■ Your goal:
Among the records that follow, set down only the lines from the one containing "lire mermoz (31, 693)" to the one containing "[Pin it with Pinterest] (1205, 283)", both included, exactly.

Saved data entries
══════

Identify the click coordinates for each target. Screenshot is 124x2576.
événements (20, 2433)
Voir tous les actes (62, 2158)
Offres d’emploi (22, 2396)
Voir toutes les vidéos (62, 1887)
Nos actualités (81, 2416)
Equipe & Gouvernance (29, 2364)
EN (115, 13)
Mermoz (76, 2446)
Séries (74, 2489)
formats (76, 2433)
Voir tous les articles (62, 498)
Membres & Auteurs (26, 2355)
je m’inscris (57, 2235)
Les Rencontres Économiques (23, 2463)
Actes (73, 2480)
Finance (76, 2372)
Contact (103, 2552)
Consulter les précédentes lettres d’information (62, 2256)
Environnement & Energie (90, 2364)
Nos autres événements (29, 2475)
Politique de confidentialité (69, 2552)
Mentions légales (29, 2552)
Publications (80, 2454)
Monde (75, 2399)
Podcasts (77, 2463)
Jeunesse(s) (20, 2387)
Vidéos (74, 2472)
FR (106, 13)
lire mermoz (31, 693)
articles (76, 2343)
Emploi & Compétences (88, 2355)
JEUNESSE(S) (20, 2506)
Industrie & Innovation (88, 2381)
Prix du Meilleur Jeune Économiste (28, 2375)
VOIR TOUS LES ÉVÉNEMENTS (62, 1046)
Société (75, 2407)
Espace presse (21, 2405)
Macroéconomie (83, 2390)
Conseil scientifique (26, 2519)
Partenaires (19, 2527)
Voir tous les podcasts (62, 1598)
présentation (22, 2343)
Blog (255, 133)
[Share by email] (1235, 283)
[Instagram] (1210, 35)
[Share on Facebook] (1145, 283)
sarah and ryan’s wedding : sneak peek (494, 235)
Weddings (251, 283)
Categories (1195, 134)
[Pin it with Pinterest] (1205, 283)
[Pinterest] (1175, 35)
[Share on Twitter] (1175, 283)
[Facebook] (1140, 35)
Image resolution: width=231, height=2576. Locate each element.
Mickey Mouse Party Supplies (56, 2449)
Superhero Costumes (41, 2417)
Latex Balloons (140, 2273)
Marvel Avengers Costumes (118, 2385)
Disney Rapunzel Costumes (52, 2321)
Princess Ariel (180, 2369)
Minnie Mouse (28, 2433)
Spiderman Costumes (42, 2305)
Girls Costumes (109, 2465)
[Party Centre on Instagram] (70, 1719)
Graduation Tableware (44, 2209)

══════

■ Solution for this task:
lire mermoz (31, 693)
articles (76, 2343)
Emploi & Compétences (88, 2355)
JEUNESSE(S) (20, 2506)
Industrie & Innovation (88, 2381)
Prix du Meilleur Jeune Économiste (28, 2375)
VOIR TOUS LES ÉVÉNEMENTS (62, 1046)
Société (75, 2407)
Espace presse (21, 2405)
Macroéconomie (83, 2390)
Conseil scientifique (26, 2519)
Partenaires (19, 2527)
Voir tous les podcasts (62, 1598)
présentation (22, 2343)
Blog (255, 133)
[Share by email] (1235, 283)
[Instagram] (1210, 35)
[Share on Facebook] (1145, 283)
sarah and ryan’s wedding : sneak peek (494, 235)
Weddings (251, 283)
Categories (1195, 134)
[Pin it with Pinterest] (1205, 283)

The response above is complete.